And he had no choice. “I shall do everything possible, aiji-ma. I shall do absolutely everything possible.”

“Cenedi-nadi,” Tabini said, and as Bren got up, Cenedi came close, not without Jaidiri’s frowning and jealous attention.

“Nandi,” Cenedi said. And if there was a man in the room at an unenviable focus of attention, it was Cenedic sent here, in advance of the dowager taking action. He was, literally, in danger of his life, if Tabini had any suspicion at all.

Or not. Tabini, like Ilisidi, was capable of playing a very, very subtle hand.

“Go to the airport. There is no need for my grandmother to come to the Bu-javid. We know where one of those planes has gone, most surely, nadi. Do you dispute this likelihood?”

“One does not dispute, nandi,” Cenedi said. And without aiji-ma.

No acknowledgment of man’chi. Only Cenedi was, being in the household of the aiji-dowager, entitled to that familiarity.

“The paidhi will accompany you and the aiji-dowager: she may take command of the search in the East. One trusts she will act for the aishidi’tat.”

Cenedi, his face deep-graven by duty and the dowager’s service, frowned. But this time he bowed deeply. “In her name, nand’ aiji, and subject to her orders.”

Tabini’s hand shot out and seized Cenedi’s forearm. “Return my son, Cenedi-nadi. And her, and the paidhi-aiji. Return them alive.”

“Yes,” Cenedi said: how did one refuse the force of that order?

Bren froze, and remembered to breathe as Tabini released Cenedi’s arm.
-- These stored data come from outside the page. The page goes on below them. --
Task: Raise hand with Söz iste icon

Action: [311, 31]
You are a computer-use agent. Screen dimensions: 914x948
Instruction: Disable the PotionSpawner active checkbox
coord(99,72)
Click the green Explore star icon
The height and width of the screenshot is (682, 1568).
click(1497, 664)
A second bow. Then Cenedi straightened and walked out. Bren hesitated a breath, a glance at the aiji. They were leaving Tabini—abandoning him to Jaidiri’s competency, and to the attitudes and conflicted man’chiin of the court, all of which evoked the greatest misgivings. He wished, not for the first time, that Tabini’s guard of many years had survived the coup, and that every resource Tabini had once had was around him nowc But they were not. He bowed. He glanced from Banichi to Jago, and bowed slightly to Lady Damiri, and walked out, hearing Banichi and Jago fall in behind him.

Cenedi was outside that room. They went together, with Cenedi’s two men, out into the outer hall, where Taibeni stood on guard.

“You will be welcome, nandi, one has every confidence,” Cenedi paused to say, plain to be heard. “Her plane will be landing—one assumes it will get clearance.”

“One is certain it will,” Bren murmured; and Jago: “I shall see to the packing.” Leaving Banichi with him, and not leaving him alone with Cenedi, she went down the hall at a fast clip, and Banichi nodded to Cenedi. “We are ready.”

“Nadi,” Cenedi said, and with a nod of his head to Bren, “nandi.”

And they headed for the lift, with no more than that.

No question that plane was going to stay on the ground any longer than it took to refuel, not unless the dowager was hellbent on an interview with her grandson, and one doubted that would happen until there was a definitive answer, one doubted it extremely.

“The hotel has been searched, nandi,” Cenedi said after they were in the lift, after one of Cenedi’s men pushed the button. “Caiti’s party has indeed remained. And left in the night. One plane has turned east. One north. One south.”

North was no problem. South, however, south was bad news.

Scary news. If anything had moved south, it would likely be the Assassins’ Guild, not the paidhi, who had to deal with that.

And a plane happened to go south when Caiti’s party moved east?

Their mission might, by that fact, be in the right direction; or it might be following a diversionc No. If, at very worst, the dowager was involved— God, dinner with the Kadagidi. Her great-grandson smuggled out of her apartment— No. No, and no. He refused, emotionally, stupidly, it might be, to believe it.

It could not be their concern: they had to deal quickly with the target they were given, and the best chance of stopping events short of a bloodbath was the dowager’s going back to her own region and knocking critical heads together, among her own neighborsc granted she was not behind this, God help them. If Caiti had made some deal with the south—the dowager knocking heads was not an inconsiderable force. The paidhi couldn’t be everywhere. He couldn’t do a damned thing if they had taken the boy south. He could do something in the East, with his connection to the dowager.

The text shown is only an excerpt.